___ Data records

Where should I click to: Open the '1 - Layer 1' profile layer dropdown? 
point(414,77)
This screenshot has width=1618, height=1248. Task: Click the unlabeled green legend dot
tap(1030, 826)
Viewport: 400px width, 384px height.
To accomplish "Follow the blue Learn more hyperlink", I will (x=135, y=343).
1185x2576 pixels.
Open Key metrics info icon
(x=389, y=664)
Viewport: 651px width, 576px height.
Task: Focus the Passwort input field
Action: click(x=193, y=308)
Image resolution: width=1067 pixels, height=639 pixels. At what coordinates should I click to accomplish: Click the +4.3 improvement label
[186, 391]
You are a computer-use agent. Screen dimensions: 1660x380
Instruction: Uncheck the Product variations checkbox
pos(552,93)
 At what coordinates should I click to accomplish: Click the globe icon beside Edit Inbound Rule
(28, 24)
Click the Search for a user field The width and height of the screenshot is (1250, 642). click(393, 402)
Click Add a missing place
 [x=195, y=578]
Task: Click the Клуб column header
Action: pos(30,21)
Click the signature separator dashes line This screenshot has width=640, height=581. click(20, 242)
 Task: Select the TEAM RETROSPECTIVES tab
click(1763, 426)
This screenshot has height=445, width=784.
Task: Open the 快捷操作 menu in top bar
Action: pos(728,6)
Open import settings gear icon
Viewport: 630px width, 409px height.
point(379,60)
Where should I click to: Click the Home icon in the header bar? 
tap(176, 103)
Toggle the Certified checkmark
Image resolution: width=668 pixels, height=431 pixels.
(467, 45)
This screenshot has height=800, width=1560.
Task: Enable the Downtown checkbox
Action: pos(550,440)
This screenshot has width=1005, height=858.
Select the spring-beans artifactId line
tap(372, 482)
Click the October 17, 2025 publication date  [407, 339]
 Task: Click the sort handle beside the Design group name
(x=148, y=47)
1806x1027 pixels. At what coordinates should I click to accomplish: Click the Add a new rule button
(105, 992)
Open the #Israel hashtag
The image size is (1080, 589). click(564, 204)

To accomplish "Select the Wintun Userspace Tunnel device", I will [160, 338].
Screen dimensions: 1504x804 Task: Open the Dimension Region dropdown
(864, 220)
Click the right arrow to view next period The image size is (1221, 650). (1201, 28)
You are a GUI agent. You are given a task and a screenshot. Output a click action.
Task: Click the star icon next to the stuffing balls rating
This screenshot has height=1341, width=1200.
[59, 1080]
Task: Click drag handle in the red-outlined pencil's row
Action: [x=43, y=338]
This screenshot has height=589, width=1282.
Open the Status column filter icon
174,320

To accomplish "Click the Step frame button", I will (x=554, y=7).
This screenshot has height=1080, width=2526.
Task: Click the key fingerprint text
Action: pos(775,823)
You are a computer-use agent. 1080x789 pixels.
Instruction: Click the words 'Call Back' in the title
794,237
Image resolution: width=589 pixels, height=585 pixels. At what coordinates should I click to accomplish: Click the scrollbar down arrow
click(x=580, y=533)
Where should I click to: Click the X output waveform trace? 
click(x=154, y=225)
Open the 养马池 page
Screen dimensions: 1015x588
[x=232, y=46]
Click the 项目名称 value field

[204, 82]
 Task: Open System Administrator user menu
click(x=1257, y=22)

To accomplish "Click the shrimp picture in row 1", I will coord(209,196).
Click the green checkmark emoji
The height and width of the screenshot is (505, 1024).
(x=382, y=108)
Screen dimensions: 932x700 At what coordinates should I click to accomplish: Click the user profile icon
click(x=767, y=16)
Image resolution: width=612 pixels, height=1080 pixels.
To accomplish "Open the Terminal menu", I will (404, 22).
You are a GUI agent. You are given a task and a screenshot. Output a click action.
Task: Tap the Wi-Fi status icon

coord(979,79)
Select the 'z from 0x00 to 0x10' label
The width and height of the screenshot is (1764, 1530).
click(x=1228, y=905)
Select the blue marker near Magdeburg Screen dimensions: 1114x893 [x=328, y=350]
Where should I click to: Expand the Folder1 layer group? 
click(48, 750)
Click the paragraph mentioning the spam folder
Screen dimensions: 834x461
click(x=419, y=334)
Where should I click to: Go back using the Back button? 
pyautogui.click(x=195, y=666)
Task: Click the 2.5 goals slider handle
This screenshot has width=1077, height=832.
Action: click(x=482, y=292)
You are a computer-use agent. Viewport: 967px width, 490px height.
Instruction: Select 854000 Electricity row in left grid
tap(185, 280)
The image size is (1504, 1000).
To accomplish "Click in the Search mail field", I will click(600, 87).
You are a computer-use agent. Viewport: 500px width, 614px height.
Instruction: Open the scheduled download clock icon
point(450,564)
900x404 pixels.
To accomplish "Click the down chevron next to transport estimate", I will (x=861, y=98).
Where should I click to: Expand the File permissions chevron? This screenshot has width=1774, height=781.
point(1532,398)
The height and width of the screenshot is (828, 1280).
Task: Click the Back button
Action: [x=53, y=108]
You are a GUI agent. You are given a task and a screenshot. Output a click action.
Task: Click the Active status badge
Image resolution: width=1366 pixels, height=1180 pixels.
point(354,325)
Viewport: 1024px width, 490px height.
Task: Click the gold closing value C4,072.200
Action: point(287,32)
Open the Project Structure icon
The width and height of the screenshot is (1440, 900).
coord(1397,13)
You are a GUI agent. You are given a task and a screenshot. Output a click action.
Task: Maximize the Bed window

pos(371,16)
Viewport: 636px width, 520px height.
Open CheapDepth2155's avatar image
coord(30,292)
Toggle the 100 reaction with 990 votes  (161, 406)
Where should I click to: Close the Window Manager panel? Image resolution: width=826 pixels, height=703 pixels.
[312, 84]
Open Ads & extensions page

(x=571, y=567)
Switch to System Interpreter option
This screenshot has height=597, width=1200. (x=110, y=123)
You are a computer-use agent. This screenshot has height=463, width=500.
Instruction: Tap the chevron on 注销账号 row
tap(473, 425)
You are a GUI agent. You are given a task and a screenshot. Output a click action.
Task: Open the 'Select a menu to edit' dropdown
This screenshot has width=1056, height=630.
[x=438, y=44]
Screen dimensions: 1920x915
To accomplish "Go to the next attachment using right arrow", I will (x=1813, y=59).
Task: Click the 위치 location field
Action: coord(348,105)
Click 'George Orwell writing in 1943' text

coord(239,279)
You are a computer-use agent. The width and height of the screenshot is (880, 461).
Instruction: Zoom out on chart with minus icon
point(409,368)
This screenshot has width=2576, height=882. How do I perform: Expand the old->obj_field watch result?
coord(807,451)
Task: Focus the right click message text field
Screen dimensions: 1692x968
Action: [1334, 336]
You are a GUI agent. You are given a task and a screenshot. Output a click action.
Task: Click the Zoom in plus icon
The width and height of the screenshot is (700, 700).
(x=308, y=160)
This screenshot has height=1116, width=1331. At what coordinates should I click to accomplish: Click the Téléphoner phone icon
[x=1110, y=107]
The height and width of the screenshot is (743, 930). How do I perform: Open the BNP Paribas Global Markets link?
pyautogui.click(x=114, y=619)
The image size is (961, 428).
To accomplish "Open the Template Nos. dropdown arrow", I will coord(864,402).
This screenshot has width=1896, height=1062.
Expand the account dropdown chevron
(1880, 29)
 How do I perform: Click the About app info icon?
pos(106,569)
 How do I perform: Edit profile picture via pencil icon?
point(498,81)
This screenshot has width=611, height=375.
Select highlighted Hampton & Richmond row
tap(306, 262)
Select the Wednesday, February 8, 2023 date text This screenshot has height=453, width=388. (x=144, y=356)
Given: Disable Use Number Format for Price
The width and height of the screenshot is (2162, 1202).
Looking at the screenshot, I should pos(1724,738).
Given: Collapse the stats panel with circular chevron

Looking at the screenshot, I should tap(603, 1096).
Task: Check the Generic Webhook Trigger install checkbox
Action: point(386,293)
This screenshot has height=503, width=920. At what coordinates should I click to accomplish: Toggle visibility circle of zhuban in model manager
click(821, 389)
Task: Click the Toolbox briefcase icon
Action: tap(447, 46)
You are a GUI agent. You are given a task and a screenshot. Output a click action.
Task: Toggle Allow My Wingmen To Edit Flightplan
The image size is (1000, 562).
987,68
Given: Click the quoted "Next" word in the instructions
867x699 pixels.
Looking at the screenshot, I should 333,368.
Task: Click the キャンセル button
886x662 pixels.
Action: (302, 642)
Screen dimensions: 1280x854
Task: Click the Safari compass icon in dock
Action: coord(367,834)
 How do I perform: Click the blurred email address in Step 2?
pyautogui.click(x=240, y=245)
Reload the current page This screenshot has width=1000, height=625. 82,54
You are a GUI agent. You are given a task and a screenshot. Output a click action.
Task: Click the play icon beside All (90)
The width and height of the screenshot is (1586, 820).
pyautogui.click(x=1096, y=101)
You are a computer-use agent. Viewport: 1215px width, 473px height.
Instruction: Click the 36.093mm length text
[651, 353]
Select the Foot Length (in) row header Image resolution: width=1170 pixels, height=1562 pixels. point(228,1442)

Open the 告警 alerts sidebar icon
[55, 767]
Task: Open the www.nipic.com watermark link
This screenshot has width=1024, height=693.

______

## What the task asks:
Would you please copy exactly the part of the entries above that begins at the line containing "Screen dimensions: 1015x588" and ends at the line containing "Image resolution: width=612", both lines included?

## Reply:
Screen dimensions: 1015x588
[x=232, y=46]
Click the 项目名称 value field

[204, 82]
 Task: Open System Administrator user menu
click(x=1257, y=22)

To accomplish "Click the shrimp picture in row 1", I will coord(209,196).
Click the green checkmark emoji
The height and width of the screenshot is (505, 1024).
(x=382, y=108)
Screen dimensions: 932x700 At what coordinates should I click to accomplish: Click the user profile icon
click(x=767, y=16)
Image resolution: width=612 pixels, height=1080 pixels.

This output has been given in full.